== Ziel der Aufgabe ==
Kopieren Sie aus dem Tagebucheintrag über den Sommerfrühling wortgetreu die Passage von „Das entbiert jeder“ bis einschließlich „wieder begonnen. Aah.“.

== Textausschnitt ==
Pandemie-Tagebuch (4): Sommerfrühling


Dieser Sommer 2020 ist mein Frühling. Denn ein Jahr ohne Frühling, wie dieses Jahr, ist eigentlich keines. Mein inneres Leben endet im November und beginnt im März.

Das entbiert jeder Logik, weil viele wichtige Menschen – einschließlich meiner Kinder und mir – in dieser Zeit Geburtstag haben. Aber die besten, großen Dinge sind mir immer im März passiert. Und erst, wenn es um 18 Uhr noch hell ist, nenne ich das Ganze „Tag“. Ich bin derart konditioniert auf mein März-Feeling, das ich sogar dazu neige, alles halbwegs Gute im März hochzujazzen. Meine Neigung, allem einen Sinn abzuverlangen, alles zu labeln, gerät dieses Jahr allerdings an seine Grenzen. Ich labele dieses Herumkäfern in den eigenen vier Wänden mit „in die vernünftigen Jahre kommen?!?“, obwohl ich mich lediglich genau so verhalte wie der überwiegende Teil der Menschheit. Im Keine-Ahnung-haben übe ich noch. Auch damit bin ich nicht allein, wie ich in den immer heftiger ausschlagenden Twitter-Eskapaden bemerke. Das Dreschen hat wieder begonnen. Aah.

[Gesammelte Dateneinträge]

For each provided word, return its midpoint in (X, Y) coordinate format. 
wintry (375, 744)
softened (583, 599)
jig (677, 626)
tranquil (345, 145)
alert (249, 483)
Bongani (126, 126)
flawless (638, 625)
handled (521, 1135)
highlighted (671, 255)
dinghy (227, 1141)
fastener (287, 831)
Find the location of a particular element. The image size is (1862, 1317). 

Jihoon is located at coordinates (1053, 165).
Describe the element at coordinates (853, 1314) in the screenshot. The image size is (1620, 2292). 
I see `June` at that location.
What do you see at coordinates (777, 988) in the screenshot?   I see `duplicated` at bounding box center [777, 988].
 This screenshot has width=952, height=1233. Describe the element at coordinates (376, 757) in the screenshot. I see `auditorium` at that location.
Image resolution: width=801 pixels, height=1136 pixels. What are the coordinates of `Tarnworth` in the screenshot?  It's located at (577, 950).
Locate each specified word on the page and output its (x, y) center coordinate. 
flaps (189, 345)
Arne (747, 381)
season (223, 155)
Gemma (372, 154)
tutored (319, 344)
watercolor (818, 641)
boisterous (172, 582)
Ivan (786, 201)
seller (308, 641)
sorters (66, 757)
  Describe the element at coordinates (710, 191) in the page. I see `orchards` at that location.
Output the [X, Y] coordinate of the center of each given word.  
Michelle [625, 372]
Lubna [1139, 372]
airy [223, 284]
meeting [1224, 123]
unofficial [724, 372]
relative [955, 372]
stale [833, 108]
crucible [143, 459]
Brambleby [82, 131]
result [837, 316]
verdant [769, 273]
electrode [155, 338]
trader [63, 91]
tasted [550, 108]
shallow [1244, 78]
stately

== Ergebnis der Aufgabe ==
Das entbiert jeder Logik, weil viele wichtige Menschen – einschließlich meiner Kinder und mir – in dieser Zeit Geburtstag haben. Aber die besten, großen Dinge sind mir immer im März passiert. Und erst, wenn es um 18 Uhr noch hell ist, nenne ich das Ganze „Tag“. Ich bin derart konditioniert auf mein März-Feeling, das ich sogar dazu neige, alles halbwegs Gute im März hochzujazzen. Meine Neigung, allem einen Sinn abzuverlangen, alles zu labeln, gerät dieses Jahr allerdings an seine Grenzen. Ich labele dieses Herumkäfern in den eigenen vier Wänden mit „in die vernünftigen Jahre kommen?!?“, obwohl ich mich lediglich genau so verhalte wie der überwiegende Teil der Menschheit. Im Keine-Ahnung-haben übe ich noch. Auch damit bin ich nicht allein, wie ich in den immer heftiger ausschlagenden Twitter-Eskapaden bemerke. Das Dreschen hat wieder begonnen. Aah.